● **Task requirements**
Retype, exactly as written, every line from the one containing "Task: Close the Новая запись dialog" through the last line of the records below, both included; skip the pictures.

● **Data to process**
━━━━━━━━━━━━━━━━━━━━━━━━━━━━━━
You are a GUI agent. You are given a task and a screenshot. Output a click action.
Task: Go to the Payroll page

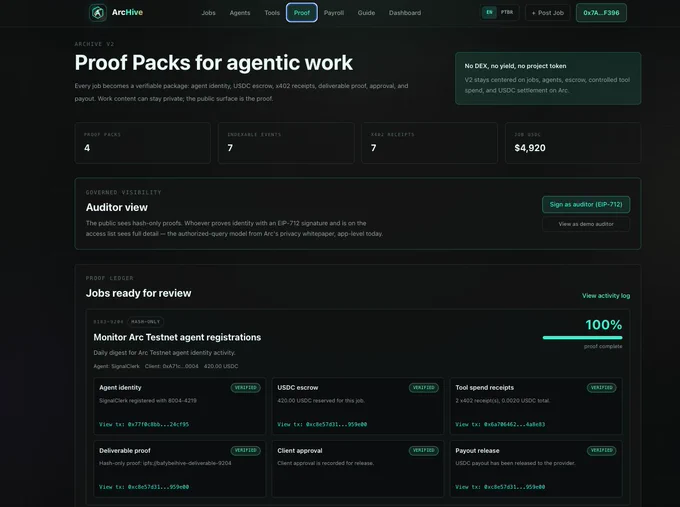(333, 13)
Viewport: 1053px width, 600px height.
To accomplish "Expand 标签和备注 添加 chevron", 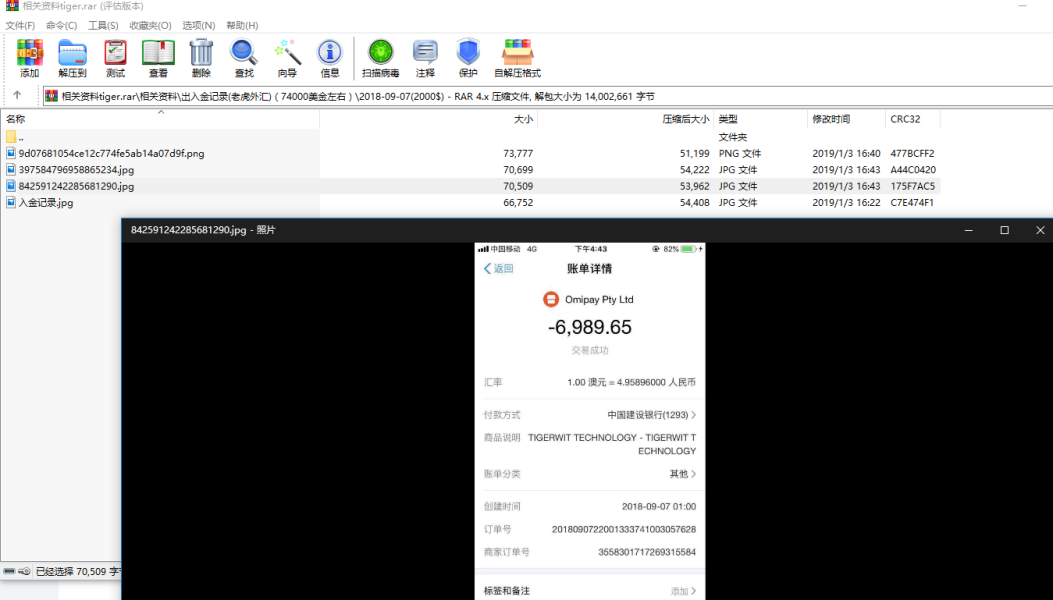I will coord(694,591).
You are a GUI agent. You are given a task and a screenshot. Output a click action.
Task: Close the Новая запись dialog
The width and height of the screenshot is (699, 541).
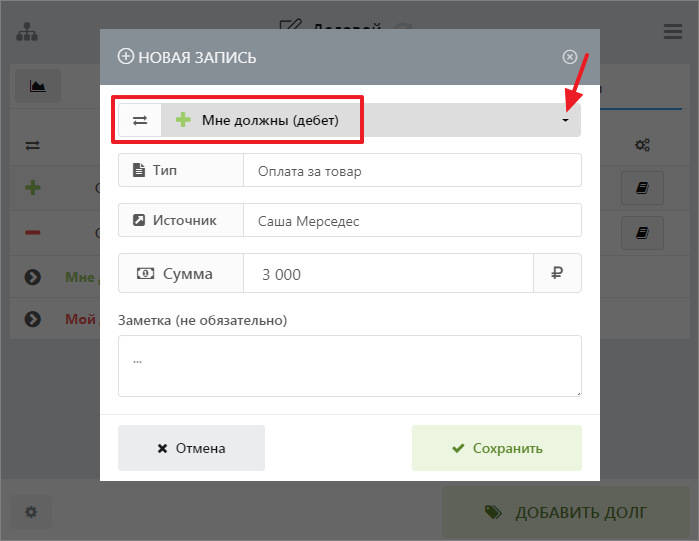pos(569,57)
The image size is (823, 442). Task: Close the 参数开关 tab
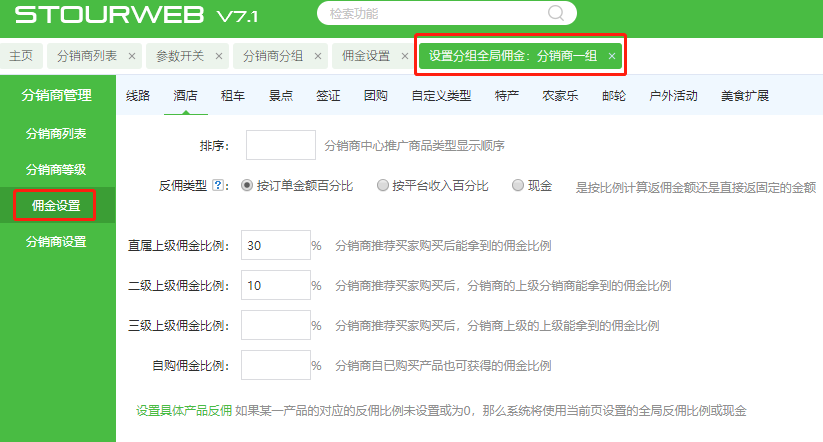[x=219, y=56]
━━━━━━━━━━━━━━━━━━━━━━━━━━━━━━
● **The answer**
Task: Close the Новая запись dialog
The width and height of the screenshot is (699, 541).
pos(569,57)
The image size is (823, 442). Task: Close the 参数开关 tab
[x=219, y=56]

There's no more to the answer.